Keezhvenmani Massacre 1968: Remembering 44 Martyrs and the Fight for Dignity

Jinosh Nadar25/12/202535 min read
Memorial for the victims of the 1968 Keezhvenmani massacre in Tamil Nadu

Keezhvenmani Massacre 1968: Remembering 44 Martyrs and the Fight for Dignity

December 25, 1968 – While much of the world celebrates Christmas, for Tamil Nadu—particularly for Dalit communities and those who stand against caste oppression—this date marks one of the darkest chapters in independent India's history: the Keezhvenmani Massacre (also spelled Kilvenmani).

On this night, 44 Dalit agricultural laborers—16 women, 23 children, and 5 elderly men—were locked inside a small hut and burnt alive by landlords and their armed henchmen in the village of Keezhvenmani (then in Thanjavur district, now Nagapattinam district) in Tamil Nadu.

Their crime?
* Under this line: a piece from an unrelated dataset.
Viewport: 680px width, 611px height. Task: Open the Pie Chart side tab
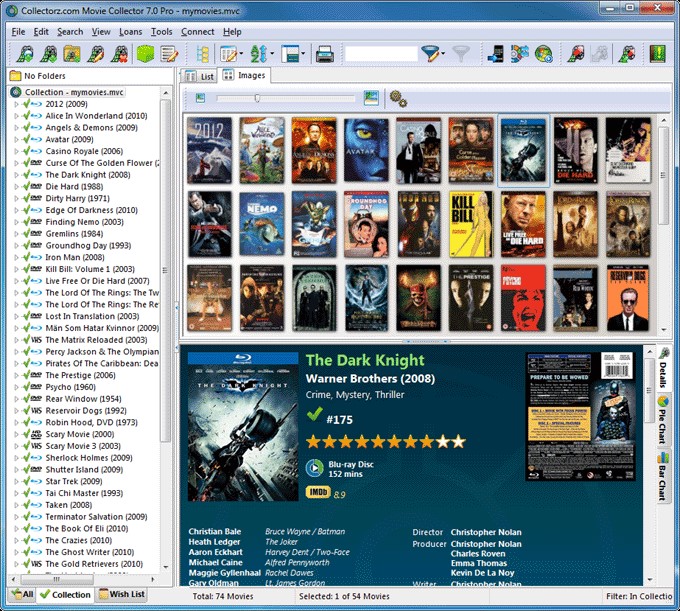(663, 419)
Demanding fair wages for their labor.

Today, 57 years later, we remember their sacrifice, reflect on the systemic injustice that enabled this atrocity, examine the political and moral failures that followed, and explore what Islam and universal ethics teach about labor rights, caste, revenge, and human dignity.
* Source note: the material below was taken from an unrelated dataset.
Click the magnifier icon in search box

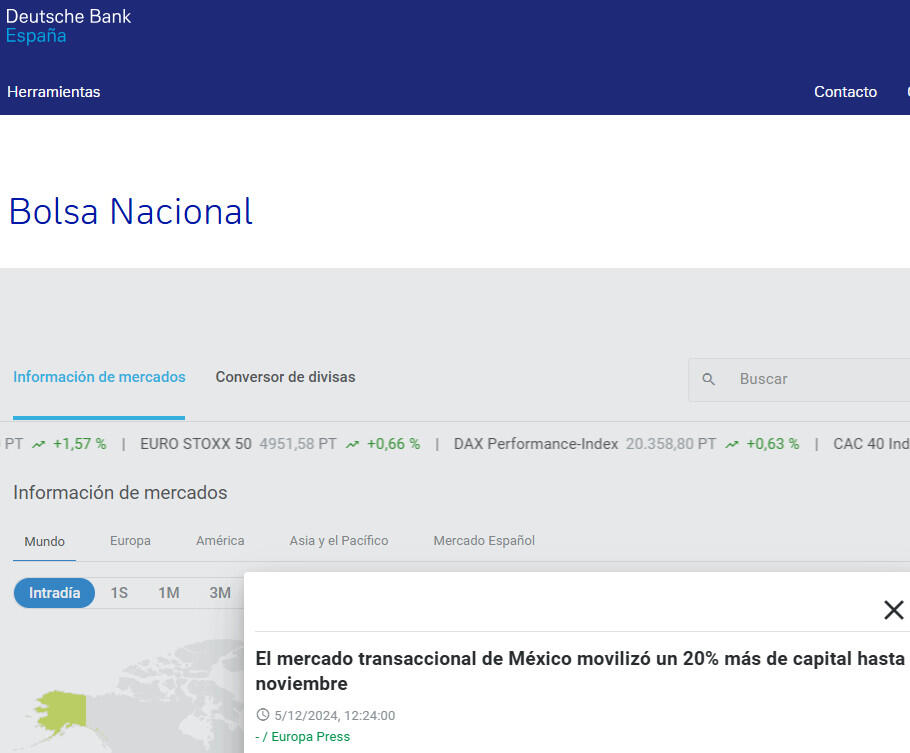coord(709,380)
1. The Context: A Struggle for Half a Measure of Rice

The Keezhvenmani Massacre was not a spontaneous explosion of violence—it was the culmination of a class and caste struggle that had been building for years.

1.1 The Agrarian System: Feudalism and Exploitation

In the 1960s, Tamil Nadu's agricultural economy was dominated by:

  • Large landlords (mostly from upper castes like Vellalar, Gounder, and Naicker communities)
  • Landless Dalit laborers (from communities like Pallar, Paraiyar) who worked as bonded or daily-wage workers

The system was characterized by:

  • Extremely low wages (often paid in kind—rice, not cash)
  • No workers' rights or legal protections
  • Caste-based discrimination and violence to maintain control
  • Debt bondage keeping families enslaved for generations

1.2 The Demand: Just Half a Measure More

In the late 1960s, inspired by the Communist Party of India (Marxist), Dalit agricultural workers in Thanjavur district began organizing:

  • They formed labor unions (kooligal sangam)
  • Their demand was simple: increase daily wages by half a measure (padi) of paddy
  • They also demanded:
    • 8-hour workday (instead of sunrise to sunset)
    • Abolition of bonded labor
    • Dignity and respect in treatment

This modest demand was seen by landlords as an existential threat to their feudal power.

1.3 The Landlords' Response: Formation of the Paddy Producers Association

In response to the workers' organizing, landlords formed the Paddy Producers Association led by Gopalakrishna Naidu, a wealthy landlord from the Naicker caste.

Their strategy:

  • Economic boycott: Refusing to hire unionized workers
  • Political pressure: Lobbying the DMK government to suppress the movement
  • Violence and intimidation: Hiring goondas (thugs) to attack union leaders
  • Demand: Workers must abandon the "Red Flag" (Communist union) and join the landlords' association

The workers refused.

1.4 The Night of December 25, 1968

Tensions escalated throughout 1968. On December 25, after a series of clashes:

The Attack:

  • Around 200 armed men (landlords' henchmen, upper-caste villagers) surrounded the Dalit colony (segregated area called "cheri")
  • They opened fire with rifles and country bombs
  • Terrified villagers (mostly women, children, elderly—men were away for work or hiding) took refuge in a small 8ft × 9ft hut belonging to a man named Ramaiah
  • The attackers set the hut on fire using kerosene and straw
  • They blocked the exits and beat back anyone trying to escape
  • 44 people burned to death

The next morning, police arrived to find charred bodies huddled together—mothers shielding children, grandparents clutching grandchildren.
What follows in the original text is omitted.